* THE PROBLEM: Could you copy out verbatim the rows between the line holding "Given: Click the" and the line holding "Looking at the", inclusive, leaving any pictures out of your answer?

* EXERCISE MATERIAL:
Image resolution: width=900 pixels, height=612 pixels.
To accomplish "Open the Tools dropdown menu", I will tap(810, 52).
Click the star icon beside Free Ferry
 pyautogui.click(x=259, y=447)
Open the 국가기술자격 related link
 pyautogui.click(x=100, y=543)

---

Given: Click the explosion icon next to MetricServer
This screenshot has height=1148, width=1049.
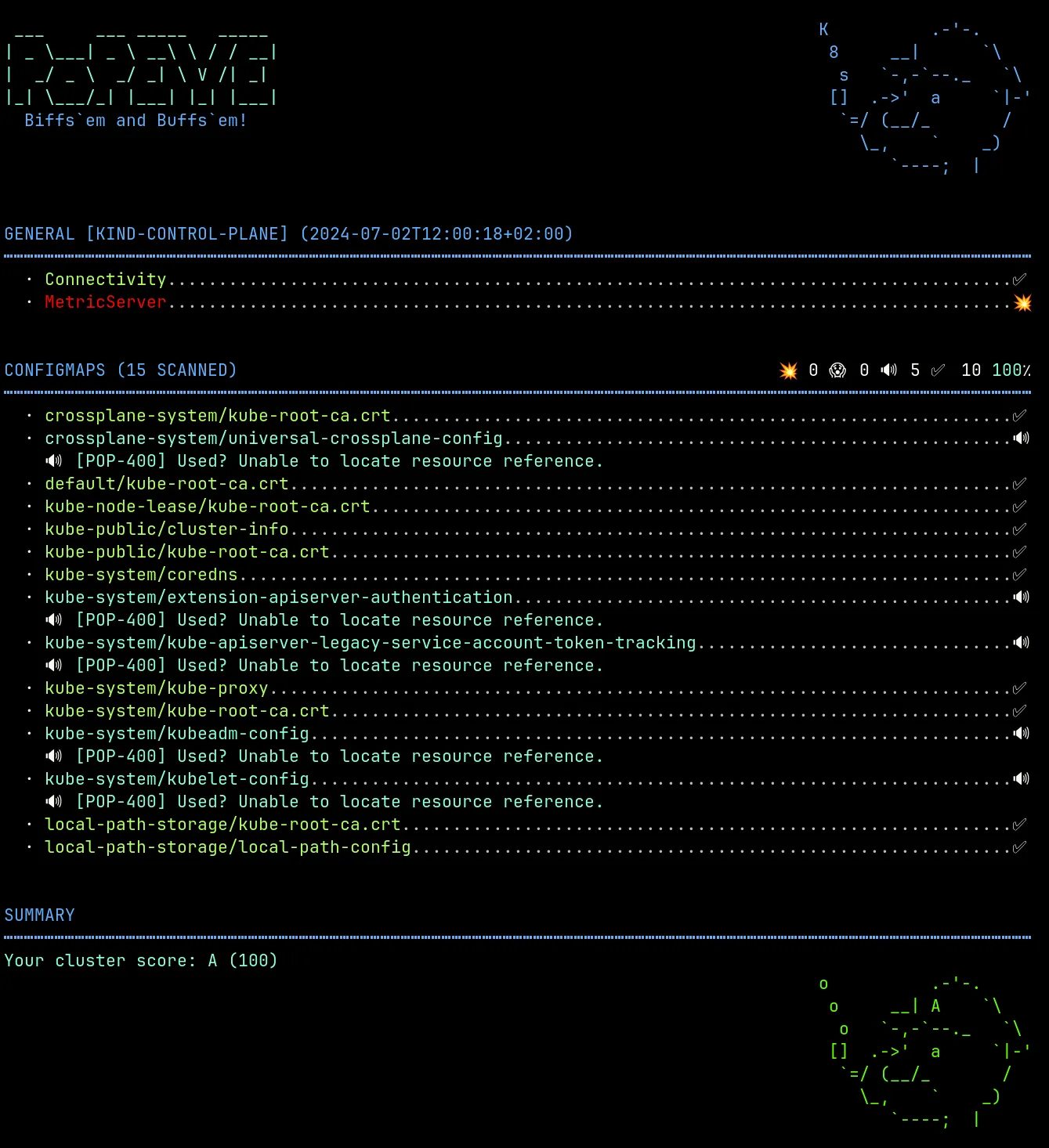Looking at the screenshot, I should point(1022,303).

* CORRECT RESULT:
Given: Click the explosion icon next to MetricServer
This screenshot has height=1148, width=1049.
Looking at the screenshot, I should point(1022,303).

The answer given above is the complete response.